Influence of Alloy Sulfur Content and Bulk Electrolyte Composition on Crevice Corrosion Initiation of Austenitic Stainless Steel

The influence of alloy sulfur content and bulk solution composition on crevice corrosion initiation of type 304 (UNS S30400) stainless steel (SS) in neutral chloride solutions was determined experimentally, with particular emphasis on the solution chemistry that develops in the occluded region. Sulfide was the only dissolved sulfur species detected during initiation, with sulfite appearing during the propagation stage after longer times as a result of homogeneous oxidation of sulfide within the crevice. Although the time to develop the critical chemistry, manifested through the initiation time (τ), depended strongly upon alloy sulfur levels (–25 min/decade-sulfur), the crevice solution composition (in terms of the chloride [Cl^–] to sulfide [HS^–] concentration ratio) at the initiation of crevice corrosion was found to be independent of alloy sulfur content.

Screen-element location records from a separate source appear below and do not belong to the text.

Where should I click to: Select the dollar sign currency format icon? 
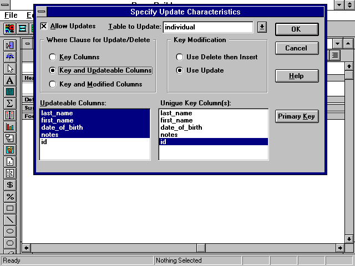click(x=9, y=185)
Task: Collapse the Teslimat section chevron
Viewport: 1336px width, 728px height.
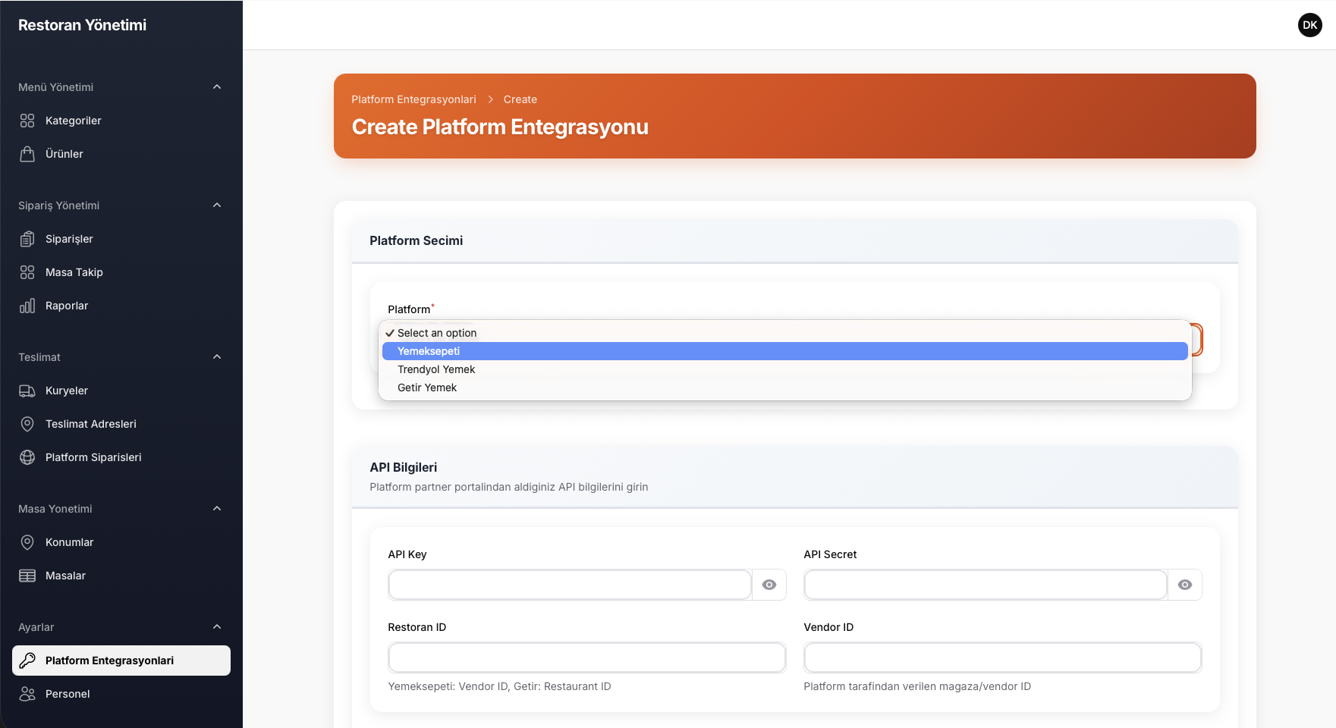Action: [x=218, y=356]
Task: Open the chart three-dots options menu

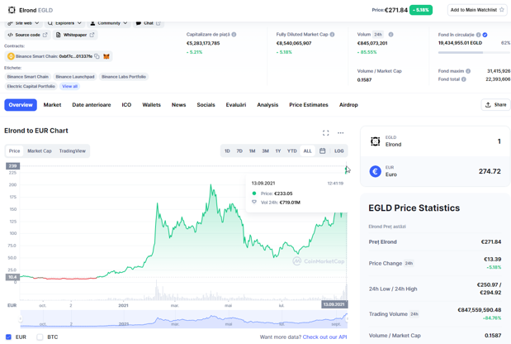Action: tap(341, 133)
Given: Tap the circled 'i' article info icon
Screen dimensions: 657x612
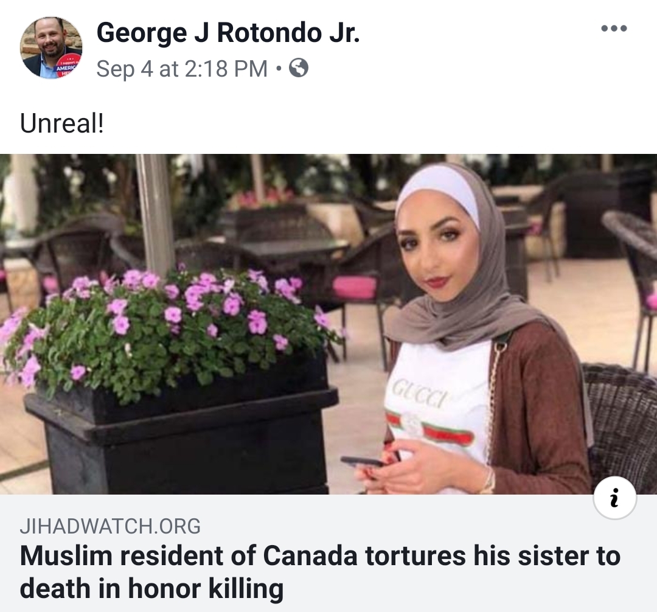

The beneficial influence of alloyed molybdenum was manifested as a threefold increase in τ for type 316L SS (UNS S31603) compared to τ for type 304 SS at comparable sulfur levels, although the crevice solution composition was the same within experimental error. The inhibiting action of sulfate in the bulk solution on crevice corrosion initiation was due solely to a supporting electrolyte effect. Nitrate was a far stronger inhibitor for crevice corrosion than sulfate and operated via a mechanism other than a supporting electrolyte effect.